• TASK MATERIAL
* * * *
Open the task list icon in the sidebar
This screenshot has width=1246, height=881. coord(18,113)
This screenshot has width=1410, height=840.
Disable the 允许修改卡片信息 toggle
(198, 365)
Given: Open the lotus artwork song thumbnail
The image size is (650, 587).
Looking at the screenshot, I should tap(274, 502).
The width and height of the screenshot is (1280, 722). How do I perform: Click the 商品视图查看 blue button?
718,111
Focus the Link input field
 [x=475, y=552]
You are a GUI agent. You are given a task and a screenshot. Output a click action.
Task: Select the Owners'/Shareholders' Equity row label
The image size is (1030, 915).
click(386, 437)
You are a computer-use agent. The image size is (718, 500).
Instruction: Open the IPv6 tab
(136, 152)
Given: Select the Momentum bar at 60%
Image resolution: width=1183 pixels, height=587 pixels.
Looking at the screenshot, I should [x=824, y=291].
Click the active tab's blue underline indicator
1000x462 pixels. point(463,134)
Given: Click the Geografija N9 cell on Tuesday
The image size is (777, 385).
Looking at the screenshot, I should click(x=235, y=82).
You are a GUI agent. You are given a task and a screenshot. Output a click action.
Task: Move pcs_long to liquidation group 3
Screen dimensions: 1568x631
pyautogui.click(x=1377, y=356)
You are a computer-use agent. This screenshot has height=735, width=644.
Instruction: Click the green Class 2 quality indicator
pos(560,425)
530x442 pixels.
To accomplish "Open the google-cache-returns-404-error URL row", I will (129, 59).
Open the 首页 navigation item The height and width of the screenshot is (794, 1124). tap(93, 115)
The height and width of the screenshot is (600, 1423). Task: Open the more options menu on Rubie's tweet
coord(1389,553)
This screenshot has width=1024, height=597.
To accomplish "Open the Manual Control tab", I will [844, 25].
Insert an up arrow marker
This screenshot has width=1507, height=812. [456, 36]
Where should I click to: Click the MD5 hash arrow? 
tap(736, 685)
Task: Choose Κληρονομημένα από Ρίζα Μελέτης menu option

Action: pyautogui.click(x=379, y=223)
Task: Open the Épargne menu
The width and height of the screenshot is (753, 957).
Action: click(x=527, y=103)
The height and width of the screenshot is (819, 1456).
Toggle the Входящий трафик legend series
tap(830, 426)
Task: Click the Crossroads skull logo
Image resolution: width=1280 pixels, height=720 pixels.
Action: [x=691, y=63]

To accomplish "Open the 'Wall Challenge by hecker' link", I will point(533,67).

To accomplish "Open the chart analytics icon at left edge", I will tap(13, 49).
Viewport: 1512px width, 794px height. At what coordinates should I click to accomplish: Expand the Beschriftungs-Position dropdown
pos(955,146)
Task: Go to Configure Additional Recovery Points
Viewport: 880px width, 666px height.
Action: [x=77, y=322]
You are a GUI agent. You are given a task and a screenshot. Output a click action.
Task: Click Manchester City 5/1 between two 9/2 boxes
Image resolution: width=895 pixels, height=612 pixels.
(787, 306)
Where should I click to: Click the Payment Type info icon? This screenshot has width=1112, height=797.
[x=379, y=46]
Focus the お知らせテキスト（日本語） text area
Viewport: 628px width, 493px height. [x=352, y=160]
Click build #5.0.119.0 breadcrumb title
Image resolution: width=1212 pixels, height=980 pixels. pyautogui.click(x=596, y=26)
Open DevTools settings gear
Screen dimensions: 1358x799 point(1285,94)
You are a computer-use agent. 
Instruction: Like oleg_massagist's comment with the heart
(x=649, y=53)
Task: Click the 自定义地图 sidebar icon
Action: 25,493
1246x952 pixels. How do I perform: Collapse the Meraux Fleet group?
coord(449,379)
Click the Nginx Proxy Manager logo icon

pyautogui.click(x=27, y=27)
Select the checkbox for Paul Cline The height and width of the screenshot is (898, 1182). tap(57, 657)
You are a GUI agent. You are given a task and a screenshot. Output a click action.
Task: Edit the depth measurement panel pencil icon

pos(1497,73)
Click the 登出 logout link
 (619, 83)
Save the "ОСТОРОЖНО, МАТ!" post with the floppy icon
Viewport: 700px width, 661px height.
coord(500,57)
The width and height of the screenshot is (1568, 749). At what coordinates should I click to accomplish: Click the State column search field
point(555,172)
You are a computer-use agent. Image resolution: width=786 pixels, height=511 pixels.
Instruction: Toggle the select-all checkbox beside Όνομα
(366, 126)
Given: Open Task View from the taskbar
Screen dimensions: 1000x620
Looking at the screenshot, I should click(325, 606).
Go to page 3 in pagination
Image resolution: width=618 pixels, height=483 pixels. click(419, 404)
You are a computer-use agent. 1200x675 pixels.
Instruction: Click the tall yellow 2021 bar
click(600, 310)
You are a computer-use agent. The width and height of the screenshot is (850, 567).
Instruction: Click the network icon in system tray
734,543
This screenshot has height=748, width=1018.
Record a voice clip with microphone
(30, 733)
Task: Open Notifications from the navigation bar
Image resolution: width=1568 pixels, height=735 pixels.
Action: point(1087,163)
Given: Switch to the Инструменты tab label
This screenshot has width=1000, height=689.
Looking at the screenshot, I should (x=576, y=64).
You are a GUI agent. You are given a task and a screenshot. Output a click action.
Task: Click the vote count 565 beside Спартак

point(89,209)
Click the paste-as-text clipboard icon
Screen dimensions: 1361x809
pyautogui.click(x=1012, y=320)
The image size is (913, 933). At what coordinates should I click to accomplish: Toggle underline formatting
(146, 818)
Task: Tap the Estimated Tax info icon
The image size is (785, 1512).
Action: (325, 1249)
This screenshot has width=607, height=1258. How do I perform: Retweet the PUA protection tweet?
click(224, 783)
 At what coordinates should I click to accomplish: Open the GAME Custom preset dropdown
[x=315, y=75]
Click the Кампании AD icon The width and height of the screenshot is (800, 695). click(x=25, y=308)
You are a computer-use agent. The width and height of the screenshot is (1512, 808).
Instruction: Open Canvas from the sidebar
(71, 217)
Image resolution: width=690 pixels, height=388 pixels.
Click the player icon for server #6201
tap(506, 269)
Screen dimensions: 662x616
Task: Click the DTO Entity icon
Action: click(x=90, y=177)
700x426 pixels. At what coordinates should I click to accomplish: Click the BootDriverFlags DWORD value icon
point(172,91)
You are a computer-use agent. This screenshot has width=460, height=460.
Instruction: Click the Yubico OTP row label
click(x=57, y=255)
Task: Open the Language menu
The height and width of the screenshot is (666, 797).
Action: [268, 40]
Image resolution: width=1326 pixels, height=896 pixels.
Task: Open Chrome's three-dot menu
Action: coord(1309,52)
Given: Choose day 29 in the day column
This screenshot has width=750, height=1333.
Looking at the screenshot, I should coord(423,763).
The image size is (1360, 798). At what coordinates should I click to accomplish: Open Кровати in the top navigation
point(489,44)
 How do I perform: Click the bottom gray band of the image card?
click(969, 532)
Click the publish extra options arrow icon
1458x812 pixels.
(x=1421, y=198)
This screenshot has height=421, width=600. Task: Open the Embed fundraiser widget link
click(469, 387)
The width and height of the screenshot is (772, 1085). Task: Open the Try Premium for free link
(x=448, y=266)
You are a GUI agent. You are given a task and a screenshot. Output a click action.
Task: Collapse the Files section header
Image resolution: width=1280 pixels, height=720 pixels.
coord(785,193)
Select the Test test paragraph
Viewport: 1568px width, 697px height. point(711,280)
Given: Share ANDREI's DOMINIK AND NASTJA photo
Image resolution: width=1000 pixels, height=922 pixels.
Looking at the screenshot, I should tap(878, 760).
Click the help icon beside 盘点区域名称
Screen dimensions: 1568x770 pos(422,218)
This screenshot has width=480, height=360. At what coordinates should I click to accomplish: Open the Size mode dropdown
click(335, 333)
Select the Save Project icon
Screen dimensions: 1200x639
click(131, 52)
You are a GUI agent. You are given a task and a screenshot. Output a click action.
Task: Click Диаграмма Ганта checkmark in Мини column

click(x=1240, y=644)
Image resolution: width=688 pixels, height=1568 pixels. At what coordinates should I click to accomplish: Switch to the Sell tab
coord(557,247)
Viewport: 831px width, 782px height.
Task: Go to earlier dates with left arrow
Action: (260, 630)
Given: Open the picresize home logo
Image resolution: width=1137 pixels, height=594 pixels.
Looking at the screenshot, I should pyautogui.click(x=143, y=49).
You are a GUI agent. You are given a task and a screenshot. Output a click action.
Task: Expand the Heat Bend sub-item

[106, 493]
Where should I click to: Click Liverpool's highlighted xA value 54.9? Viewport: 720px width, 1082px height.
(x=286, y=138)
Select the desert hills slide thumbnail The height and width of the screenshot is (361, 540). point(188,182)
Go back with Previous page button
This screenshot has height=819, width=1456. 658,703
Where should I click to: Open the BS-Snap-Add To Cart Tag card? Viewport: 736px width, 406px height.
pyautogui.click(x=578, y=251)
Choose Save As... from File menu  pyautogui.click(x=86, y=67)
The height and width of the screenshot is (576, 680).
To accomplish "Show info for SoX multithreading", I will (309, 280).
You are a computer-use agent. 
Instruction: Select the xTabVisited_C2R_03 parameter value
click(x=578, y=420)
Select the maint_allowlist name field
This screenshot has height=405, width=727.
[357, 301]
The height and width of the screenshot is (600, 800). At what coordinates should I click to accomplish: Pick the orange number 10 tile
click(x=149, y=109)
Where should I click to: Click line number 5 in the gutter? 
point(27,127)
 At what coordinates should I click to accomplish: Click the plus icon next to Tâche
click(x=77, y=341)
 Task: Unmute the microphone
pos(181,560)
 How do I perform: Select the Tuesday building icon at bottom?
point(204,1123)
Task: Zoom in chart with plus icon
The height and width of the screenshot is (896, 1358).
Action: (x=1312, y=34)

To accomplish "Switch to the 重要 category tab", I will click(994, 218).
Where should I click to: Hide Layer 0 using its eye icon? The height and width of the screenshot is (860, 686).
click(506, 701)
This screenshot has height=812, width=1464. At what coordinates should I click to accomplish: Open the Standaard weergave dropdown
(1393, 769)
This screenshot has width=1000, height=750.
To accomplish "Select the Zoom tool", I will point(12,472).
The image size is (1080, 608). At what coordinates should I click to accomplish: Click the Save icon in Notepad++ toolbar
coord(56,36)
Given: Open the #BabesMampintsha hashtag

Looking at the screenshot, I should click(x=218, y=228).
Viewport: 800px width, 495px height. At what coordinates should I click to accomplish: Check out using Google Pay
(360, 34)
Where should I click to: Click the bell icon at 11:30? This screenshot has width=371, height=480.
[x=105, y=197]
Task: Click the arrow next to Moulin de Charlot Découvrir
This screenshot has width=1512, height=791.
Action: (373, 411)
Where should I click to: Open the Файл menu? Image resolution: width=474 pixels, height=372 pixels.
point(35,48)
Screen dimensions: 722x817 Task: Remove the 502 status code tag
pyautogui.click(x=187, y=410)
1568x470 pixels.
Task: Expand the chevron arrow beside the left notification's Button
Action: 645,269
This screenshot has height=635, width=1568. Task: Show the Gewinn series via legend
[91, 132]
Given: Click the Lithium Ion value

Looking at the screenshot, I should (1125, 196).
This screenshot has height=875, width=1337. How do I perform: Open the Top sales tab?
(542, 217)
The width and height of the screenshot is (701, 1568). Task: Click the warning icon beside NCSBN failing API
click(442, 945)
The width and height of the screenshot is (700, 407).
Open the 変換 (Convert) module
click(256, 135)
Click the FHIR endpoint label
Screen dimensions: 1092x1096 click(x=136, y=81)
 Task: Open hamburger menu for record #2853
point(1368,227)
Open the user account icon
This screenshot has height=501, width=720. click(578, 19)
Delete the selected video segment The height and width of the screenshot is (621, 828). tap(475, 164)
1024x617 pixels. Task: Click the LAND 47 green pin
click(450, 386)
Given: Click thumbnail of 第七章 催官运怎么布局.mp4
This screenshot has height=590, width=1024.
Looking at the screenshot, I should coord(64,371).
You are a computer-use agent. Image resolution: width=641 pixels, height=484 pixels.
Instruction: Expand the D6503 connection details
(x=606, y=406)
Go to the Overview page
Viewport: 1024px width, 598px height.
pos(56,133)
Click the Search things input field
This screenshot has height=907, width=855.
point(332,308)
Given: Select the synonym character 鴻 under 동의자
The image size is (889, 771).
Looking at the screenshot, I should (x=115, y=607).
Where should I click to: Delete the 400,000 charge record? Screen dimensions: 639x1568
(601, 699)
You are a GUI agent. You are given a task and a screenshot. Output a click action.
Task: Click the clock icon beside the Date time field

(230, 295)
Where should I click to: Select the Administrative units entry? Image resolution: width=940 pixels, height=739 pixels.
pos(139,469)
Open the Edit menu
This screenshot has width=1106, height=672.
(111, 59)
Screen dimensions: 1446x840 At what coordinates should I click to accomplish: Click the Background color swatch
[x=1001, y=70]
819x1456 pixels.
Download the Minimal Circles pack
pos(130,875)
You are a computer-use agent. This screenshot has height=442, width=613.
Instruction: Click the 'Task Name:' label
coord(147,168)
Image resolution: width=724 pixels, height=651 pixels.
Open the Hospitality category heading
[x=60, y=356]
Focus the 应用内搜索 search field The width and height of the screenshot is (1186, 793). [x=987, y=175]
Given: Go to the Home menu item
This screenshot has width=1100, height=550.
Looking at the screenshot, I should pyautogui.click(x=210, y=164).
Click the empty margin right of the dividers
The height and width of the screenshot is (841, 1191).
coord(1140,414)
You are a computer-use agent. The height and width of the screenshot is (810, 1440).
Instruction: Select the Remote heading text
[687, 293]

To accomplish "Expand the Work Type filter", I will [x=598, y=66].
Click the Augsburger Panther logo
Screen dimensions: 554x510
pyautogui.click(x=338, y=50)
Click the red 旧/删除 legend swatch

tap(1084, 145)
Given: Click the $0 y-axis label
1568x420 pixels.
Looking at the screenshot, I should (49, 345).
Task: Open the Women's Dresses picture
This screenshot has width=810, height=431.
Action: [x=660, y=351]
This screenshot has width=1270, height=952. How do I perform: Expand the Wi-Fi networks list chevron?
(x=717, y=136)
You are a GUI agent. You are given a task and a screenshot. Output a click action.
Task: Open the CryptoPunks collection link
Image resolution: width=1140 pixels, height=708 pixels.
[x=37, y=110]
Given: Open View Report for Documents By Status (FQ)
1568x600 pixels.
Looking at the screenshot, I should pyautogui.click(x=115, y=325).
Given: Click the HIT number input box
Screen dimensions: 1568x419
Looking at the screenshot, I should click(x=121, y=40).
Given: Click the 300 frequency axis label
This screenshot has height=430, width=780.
* * * *
• REQUIREMENT
Return, from the data above, each line in which the string "thumbnail" appears.

• RESPONSE TO THIS TASK
Given: Open the lotus artwork song thumbnail
Select the desert hills slide thumbnail The height and width of the screenshot is (361, 540). point(188,182)
Given: Click thumbnail of 第七章 催官运怎么布局.mp4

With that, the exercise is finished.